ASSIGNMENT »
Rewrite the material from the line containing "Locate an element on the screen. The" through the line containing "at (254, 222).", inclusive, with "Identify the location of" changed to "Find the position of" and nothing else altered. Return only those lines.

═══ RECORDS FOR THIS EXERCISE ═══

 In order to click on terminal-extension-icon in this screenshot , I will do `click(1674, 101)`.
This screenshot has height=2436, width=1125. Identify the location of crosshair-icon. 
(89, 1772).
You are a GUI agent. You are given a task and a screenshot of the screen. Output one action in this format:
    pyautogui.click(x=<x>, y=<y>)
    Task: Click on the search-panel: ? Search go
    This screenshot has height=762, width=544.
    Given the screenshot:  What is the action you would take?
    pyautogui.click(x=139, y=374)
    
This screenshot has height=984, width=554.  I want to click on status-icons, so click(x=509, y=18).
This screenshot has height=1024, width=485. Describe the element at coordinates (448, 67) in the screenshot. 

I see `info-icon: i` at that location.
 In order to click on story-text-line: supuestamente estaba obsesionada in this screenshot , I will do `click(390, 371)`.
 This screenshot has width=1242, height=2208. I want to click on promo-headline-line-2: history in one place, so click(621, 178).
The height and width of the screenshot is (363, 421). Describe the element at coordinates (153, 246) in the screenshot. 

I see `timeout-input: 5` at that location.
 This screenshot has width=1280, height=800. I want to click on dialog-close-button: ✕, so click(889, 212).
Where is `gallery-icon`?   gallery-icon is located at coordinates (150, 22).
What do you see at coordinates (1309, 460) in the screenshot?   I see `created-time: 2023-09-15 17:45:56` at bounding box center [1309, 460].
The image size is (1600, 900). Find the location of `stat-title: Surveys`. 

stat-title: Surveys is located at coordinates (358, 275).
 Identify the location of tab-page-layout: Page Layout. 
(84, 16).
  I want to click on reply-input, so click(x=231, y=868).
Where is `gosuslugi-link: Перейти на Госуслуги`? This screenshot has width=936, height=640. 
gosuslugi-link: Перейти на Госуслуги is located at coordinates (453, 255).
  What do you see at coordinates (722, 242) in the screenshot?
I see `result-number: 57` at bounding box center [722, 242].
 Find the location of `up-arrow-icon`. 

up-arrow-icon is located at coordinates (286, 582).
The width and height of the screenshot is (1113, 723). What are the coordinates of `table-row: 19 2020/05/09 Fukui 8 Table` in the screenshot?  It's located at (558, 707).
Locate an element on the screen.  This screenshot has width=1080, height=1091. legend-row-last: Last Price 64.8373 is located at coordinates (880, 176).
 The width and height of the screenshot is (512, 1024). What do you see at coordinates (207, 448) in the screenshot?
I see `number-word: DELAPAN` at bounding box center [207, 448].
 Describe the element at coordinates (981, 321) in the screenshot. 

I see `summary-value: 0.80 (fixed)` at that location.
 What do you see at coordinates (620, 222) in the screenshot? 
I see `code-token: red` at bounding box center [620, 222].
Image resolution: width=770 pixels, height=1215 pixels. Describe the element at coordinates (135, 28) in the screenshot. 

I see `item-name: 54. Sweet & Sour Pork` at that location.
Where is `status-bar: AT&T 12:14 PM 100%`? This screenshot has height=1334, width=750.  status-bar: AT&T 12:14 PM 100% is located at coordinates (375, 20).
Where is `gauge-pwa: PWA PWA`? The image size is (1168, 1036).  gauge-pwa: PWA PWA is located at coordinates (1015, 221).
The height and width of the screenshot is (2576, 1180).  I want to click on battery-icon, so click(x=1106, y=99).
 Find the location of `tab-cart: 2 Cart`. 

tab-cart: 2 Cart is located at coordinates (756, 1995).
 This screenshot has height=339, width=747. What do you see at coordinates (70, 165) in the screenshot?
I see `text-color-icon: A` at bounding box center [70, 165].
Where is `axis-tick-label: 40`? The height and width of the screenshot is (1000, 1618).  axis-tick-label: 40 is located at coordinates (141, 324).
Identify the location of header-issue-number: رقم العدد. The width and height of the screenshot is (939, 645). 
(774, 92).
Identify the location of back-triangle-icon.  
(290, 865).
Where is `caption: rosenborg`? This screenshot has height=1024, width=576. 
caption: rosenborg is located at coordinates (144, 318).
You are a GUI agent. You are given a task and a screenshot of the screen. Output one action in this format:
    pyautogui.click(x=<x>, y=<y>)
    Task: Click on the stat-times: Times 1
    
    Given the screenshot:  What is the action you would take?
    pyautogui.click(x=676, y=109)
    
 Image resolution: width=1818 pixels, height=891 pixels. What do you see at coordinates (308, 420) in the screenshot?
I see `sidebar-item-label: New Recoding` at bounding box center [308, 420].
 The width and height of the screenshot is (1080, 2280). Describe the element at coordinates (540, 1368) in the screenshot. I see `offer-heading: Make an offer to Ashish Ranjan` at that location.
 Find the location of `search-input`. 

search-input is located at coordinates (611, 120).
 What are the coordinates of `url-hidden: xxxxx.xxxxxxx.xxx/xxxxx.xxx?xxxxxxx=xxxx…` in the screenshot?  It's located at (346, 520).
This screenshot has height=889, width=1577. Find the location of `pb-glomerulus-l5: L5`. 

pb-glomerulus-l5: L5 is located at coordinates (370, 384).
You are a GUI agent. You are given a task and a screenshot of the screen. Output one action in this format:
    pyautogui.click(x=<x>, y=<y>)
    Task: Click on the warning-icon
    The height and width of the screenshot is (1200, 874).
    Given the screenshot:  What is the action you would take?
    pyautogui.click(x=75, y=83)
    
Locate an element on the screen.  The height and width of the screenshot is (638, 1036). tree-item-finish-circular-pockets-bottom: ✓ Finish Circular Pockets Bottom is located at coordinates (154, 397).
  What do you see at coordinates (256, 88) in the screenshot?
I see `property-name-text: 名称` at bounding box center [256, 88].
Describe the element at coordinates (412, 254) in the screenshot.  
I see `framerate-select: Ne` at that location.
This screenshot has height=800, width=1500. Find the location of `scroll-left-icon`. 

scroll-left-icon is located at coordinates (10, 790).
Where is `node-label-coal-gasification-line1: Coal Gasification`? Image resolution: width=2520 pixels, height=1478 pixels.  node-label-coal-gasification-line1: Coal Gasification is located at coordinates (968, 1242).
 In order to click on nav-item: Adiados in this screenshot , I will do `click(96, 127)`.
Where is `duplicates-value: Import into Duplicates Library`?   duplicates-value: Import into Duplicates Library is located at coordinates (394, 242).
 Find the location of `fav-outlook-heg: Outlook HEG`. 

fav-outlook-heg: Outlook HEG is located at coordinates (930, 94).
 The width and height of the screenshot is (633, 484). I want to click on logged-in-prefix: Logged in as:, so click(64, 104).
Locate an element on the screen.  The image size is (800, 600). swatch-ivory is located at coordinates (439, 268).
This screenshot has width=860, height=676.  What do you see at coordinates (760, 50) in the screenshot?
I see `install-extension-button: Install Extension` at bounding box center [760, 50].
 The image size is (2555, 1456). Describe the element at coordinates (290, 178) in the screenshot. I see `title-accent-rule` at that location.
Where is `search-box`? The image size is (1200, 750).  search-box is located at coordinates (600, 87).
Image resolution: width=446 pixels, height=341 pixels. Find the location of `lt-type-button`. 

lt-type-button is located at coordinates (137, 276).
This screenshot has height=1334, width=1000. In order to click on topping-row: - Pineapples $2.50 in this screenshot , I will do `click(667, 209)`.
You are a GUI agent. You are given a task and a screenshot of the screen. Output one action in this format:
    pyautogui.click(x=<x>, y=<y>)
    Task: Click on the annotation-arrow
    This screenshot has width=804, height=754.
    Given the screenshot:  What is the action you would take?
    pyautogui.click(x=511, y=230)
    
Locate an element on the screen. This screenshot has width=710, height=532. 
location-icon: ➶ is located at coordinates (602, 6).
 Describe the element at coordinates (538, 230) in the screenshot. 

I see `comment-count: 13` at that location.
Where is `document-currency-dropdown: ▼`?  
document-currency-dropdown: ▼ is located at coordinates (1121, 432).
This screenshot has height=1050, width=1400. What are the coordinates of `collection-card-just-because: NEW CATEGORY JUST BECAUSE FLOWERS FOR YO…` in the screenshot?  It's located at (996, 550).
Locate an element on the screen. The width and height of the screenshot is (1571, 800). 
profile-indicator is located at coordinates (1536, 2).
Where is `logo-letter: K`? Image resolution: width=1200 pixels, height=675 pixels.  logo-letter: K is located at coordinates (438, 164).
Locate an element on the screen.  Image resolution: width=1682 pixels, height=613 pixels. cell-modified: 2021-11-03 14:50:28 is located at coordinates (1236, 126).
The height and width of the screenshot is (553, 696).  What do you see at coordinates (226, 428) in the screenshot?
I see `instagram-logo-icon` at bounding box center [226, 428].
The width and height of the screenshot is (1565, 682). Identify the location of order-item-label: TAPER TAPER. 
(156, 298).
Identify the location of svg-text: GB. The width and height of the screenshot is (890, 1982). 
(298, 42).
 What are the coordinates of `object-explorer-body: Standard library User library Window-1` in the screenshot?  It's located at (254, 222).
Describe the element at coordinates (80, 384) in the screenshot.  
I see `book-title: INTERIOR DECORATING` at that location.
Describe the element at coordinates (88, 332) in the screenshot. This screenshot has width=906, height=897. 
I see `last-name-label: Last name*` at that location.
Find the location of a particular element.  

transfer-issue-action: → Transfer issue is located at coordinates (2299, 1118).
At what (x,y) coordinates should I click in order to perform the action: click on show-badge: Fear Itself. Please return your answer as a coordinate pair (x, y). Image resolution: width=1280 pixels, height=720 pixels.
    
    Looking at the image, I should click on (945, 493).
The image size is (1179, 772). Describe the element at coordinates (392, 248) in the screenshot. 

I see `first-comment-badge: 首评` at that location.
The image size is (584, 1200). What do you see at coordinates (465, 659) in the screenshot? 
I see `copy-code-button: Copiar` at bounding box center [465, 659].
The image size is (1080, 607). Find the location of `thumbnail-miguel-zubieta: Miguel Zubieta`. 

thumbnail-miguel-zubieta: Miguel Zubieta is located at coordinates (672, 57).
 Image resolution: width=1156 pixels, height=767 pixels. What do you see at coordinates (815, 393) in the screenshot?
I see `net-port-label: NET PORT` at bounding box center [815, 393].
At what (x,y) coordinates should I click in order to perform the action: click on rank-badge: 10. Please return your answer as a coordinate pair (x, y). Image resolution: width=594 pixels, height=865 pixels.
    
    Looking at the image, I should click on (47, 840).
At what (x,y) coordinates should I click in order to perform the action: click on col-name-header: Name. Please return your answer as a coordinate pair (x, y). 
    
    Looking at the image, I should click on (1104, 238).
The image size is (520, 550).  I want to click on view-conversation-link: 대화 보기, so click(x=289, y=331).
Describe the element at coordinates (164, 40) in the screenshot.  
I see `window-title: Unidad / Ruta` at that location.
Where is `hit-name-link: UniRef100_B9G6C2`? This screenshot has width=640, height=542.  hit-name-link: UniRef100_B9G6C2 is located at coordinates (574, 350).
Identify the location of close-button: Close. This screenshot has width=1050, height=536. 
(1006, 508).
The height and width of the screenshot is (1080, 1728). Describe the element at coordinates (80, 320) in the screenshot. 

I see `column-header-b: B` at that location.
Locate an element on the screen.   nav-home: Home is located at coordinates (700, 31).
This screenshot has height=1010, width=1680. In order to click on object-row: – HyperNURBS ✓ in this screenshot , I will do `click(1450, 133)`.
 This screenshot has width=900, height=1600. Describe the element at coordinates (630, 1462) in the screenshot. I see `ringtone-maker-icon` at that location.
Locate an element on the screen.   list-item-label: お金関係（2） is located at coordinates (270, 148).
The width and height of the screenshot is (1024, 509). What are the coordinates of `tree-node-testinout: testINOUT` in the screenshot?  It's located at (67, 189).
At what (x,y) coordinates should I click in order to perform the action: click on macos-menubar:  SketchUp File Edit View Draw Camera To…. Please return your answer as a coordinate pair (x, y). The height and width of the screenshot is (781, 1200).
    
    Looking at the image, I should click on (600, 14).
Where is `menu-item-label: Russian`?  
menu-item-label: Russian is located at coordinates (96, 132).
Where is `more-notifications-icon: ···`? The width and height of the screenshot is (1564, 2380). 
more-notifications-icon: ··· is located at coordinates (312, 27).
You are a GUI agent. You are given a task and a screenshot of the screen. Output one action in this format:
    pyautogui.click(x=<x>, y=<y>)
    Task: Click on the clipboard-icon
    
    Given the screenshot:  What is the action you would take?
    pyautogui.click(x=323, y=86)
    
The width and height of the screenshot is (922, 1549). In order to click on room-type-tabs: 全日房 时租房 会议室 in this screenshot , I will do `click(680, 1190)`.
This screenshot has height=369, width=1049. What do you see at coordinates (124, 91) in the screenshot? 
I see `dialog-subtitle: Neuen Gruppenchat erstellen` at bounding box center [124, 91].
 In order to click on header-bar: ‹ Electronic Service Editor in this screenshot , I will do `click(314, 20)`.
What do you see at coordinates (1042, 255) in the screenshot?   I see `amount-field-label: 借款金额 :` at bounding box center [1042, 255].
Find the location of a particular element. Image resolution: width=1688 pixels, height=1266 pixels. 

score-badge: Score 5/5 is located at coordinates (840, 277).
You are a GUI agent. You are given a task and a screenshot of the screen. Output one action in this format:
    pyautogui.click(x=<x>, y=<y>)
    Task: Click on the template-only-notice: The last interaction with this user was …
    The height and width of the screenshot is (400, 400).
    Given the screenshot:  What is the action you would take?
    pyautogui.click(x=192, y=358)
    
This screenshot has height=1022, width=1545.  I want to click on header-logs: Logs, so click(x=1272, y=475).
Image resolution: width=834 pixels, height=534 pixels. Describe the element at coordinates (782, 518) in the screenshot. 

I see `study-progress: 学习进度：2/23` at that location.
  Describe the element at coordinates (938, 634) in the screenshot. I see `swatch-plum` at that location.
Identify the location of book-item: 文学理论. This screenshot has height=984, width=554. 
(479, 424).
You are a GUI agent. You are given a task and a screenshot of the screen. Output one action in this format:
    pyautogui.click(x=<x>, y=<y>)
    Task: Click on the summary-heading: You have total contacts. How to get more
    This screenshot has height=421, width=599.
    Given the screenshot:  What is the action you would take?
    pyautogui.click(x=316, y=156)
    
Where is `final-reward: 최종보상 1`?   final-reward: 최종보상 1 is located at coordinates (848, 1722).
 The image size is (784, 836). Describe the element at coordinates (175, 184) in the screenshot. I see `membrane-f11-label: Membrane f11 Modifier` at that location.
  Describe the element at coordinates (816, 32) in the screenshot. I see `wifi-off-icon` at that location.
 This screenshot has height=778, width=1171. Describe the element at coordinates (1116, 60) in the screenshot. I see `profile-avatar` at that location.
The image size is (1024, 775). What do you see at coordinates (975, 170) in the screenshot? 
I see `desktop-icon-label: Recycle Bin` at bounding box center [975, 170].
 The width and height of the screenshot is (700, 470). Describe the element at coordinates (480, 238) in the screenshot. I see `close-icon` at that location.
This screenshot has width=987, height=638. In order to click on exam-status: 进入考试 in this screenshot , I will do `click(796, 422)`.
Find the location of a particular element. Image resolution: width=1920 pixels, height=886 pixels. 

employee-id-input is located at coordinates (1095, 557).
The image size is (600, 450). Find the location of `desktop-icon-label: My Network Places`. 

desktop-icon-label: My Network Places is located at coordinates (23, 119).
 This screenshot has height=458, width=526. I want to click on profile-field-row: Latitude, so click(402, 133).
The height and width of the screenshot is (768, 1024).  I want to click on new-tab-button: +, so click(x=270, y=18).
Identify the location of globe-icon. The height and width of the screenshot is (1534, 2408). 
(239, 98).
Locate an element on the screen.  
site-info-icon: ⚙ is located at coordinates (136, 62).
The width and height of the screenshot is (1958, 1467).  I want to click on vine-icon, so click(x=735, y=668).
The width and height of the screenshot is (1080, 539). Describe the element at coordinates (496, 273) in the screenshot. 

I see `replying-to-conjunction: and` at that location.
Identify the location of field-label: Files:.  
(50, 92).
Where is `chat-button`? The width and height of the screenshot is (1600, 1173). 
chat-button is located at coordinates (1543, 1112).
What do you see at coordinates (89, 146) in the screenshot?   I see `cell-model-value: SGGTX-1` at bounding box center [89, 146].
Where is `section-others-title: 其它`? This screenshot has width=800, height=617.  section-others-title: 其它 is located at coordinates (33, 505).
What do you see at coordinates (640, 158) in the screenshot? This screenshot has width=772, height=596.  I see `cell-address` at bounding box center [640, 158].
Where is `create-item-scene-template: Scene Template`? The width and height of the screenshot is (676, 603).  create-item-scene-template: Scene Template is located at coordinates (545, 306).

═══

WRITTEN SOLUTION »
Locate an element on the screen. The width and height of the screenshot is (1571, 800). 
profile-indicator is located at coordinates (1536, 2).
Where is `logo-letter: K`? Image resolution: width=1200 pixels, height=675 pixels.  logo-letter: K is located at coordinates (438, 164).
Locate an element on the screen.  Image resolution: width=1682 pixels, height=613 pixels. cell-modified: 2021-11-03 14:50:28 is located at coordinates (1236, 126).
The height and width of the screenshot is (553, 696).  What do you see at coordinates (226, 428) in the screenshot?
I see `instagram-logo-icon` at bounding box center [226, 428].
The width and height of the screenshot is (1565, 682). Find the position of order-item-label: TAPER TAPER. 
(156, 298).
Find the position of svg-text: GB. The width and height of the screenshot is (890, 1982). 
(298, 42).
 What are the coordinates of `object-explorer-body: Standard library User library Window-1` in the screenshot?  It's located at (254, 222).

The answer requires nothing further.